- [EXERCISE] Would you reproduce exactly the lines below from the one holding "Where should I click to: Open" through the one holding "1398x903 pixels.", inclusive, and no others?
[EXTRACTED INFORMATION — start]
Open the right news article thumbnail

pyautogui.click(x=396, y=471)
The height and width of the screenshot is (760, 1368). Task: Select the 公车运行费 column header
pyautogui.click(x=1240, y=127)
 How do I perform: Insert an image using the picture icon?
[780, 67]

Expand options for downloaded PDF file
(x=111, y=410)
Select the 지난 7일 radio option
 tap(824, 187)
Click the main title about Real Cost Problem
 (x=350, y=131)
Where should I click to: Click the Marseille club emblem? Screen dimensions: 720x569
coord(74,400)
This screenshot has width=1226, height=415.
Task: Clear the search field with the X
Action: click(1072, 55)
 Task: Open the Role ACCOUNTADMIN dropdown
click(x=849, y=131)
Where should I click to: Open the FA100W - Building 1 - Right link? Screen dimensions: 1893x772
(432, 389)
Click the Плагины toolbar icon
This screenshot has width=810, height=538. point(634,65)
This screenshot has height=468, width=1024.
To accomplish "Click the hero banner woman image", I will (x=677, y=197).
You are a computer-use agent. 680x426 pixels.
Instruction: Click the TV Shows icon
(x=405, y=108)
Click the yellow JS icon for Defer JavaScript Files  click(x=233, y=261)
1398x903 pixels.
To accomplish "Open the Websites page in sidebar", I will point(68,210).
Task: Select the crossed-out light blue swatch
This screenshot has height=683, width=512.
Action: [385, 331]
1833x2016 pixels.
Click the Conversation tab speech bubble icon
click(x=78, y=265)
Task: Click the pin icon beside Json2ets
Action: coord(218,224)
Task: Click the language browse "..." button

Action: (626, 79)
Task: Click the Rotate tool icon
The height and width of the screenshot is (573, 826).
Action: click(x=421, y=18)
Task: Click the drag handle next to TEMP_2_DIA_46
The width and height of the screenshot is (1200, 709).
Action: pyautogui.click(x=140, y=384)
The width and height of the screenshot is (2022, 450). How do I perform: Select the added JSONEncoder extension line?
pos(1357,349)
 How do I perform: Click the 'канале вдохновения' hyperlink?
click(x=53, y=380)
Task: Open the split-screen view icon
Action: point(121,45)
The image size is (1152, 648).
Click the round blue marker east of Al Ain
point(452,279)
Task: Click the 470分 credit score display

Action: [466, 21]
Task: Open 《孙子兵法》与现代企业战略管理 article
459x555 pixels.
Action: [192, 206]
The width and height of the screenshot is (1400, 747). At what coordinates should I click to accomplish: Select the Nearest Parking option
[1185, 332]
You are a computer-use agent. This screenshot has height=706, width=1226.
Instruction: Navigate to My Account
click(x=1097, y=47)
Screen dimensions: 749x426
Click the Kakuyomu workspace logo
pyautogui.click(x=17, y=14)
[EXTRACTED INFORMATION — finish]
- [FINISHED TASK]
Where should I click to: Open the FA100W - Building 1 - Right link? Screen dimensions: 1893x772
(432, 389)
Click the Плагины toolbar icon
This screenshot has width=810, height=538. point(634,65)
This screenshot has height=468, width=1024.
To accomplish "Click the hero banner woman image", I will (x=677, y=197).
You are a computer-use agent. 680x426 pixels.
Instruction: Click the TV Shows icon
(x=405, y=108)
Click the yellow JS icon for Defer JavaScript Files  click(x=233, y=261)
1398x903 pixels.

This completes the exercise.